▶ Задание:
Перепишите дословно строки, начиная со строки, в которой есть «You are a computer-use agent. This», и заканчивая последней строкой. Обе граничные строки тоже нужно переписать.

|---|

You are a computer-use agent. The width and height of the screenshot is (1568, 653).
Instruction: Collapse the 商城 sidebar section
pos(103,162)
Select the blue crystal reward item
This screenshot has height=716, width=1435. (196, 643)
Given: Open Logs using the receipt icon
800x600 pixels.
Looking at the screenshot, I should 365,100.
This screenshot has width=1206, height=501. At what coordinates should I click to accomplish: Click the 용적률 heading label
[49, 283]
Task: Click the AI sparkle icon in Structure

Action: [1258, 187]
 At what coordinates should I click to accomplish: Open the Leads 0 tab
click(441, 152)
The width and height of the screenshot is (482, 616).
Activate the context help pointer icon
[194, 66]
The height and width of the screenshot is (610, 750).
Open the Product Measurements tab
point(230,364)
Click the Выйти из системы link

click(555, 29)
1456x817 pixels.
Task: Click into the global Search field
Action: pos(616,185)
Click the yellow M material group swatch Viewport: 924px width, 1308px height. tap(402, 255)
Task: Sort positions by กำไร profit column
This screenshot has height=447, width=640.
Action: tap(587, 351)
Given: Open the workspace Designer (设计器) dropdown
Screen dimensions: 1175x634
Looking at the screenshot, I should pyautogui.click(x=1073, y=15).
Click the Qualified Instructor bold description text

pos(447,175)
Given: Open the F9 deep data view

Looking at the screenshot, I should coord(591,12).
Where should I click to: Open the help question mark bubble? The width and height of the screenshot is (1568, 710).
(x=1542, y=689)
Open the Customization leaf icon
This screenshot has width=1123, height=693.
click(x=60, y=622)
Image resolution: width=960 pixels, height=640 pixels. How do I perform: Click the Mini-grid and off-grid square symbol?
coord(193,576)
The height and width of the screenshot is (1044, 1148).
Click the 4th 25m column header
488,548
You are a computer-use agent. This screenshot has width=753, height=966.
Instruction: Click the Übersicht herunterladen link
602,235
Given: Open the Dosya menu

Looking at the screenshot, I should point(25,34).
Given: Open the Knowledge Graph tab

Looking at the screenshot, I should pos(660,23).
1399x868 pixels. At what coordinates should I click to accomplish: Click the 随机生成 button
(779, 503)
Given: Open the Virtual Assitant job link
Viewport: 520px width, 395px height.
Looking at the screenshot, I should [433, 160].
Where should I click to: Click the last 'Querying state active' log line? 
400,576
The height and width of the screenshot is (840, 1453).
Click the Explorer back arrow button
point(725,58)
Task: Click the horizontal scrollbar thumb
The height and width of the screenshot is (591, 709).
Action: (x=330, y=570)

|---|

▶ Письменный ответ:
You are a computer-use agent. This screenshot has width=753, height=966.
Instruction: Click the Übersicht herunterladen link
602,235
Given: Open the Dosya menu

Looking at the screenshot, I should point(25,34).
Given: Open the Knowledge Graph tab

Looking at the screenshot, I should pos(660,23).
1399x868 pixels. At what coordinates should I click to accomplish: Click the 随机生成 button
(779, 503)
Given: Open the Virtual Assitant job link
Viewport: 520px width, 395px height.
Looking at the screenshot, I should [433, 160].
Where should I click to: Click the last 'Querying state active' log line? 
400,576
The height and width of the screenshot is (840, 1453).
Click the Explorer back arrow button
point(725,58)
Task: Click the horizontal scrollbar thumb
The height and width of the screenshot is (591, 709).
Action: (x=330, y=570)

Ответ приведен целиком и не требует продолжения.